Task input.
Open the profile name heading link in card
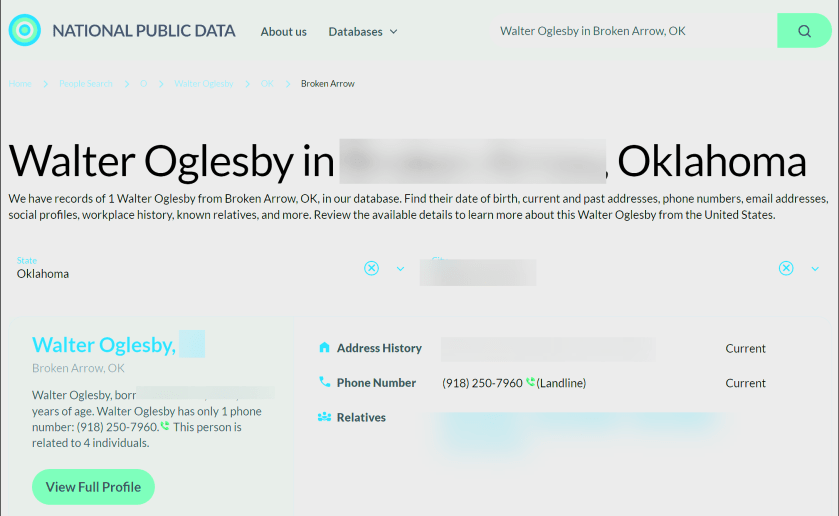839x516 pixels. click(104, 345)
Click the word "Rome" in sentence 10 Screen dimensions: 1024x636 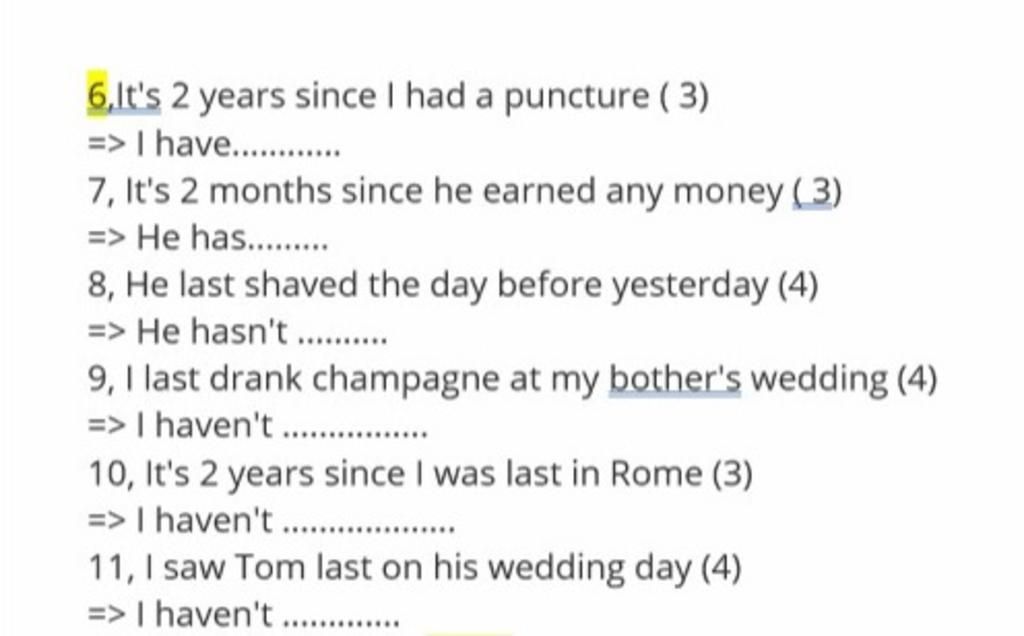656,473
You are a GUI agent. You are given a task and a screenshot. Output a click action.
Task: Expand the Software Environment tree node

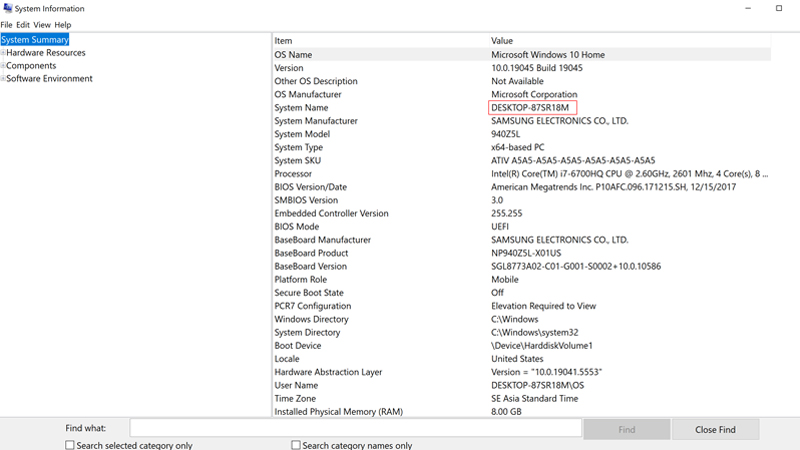pos(3,79)
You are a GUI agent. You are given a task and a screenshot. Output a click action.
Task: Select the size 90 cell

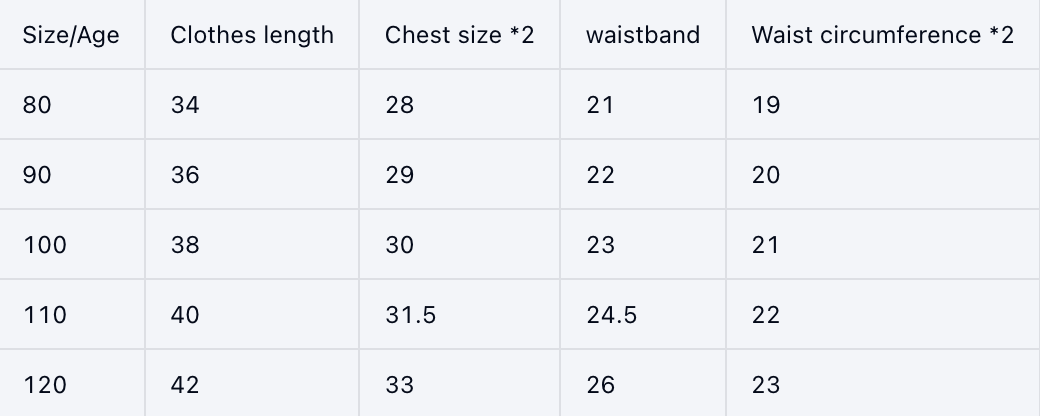click(37, 175)
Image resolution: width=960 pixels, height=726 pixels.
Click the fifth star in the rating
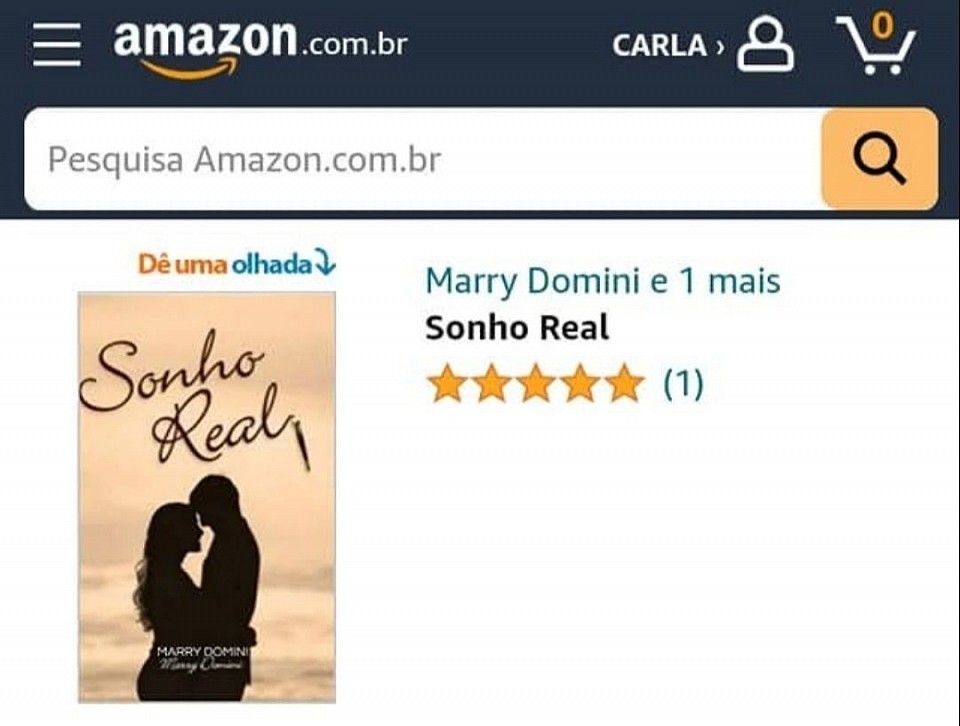[624, 383]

Stated exercise.
Render the records from the line with "Image resolution: width=960" through the end of the records as a Markdown table with the columns Row and Line, skipping blank lines and leaving out the pictures.

The result.
| Row | Line |
|---|---|
| 1 | Image resolution: width=960 pixels, height=726 pixels. |
| 2 | Click the fifth star in the rating |
| 3 | [624, 383] |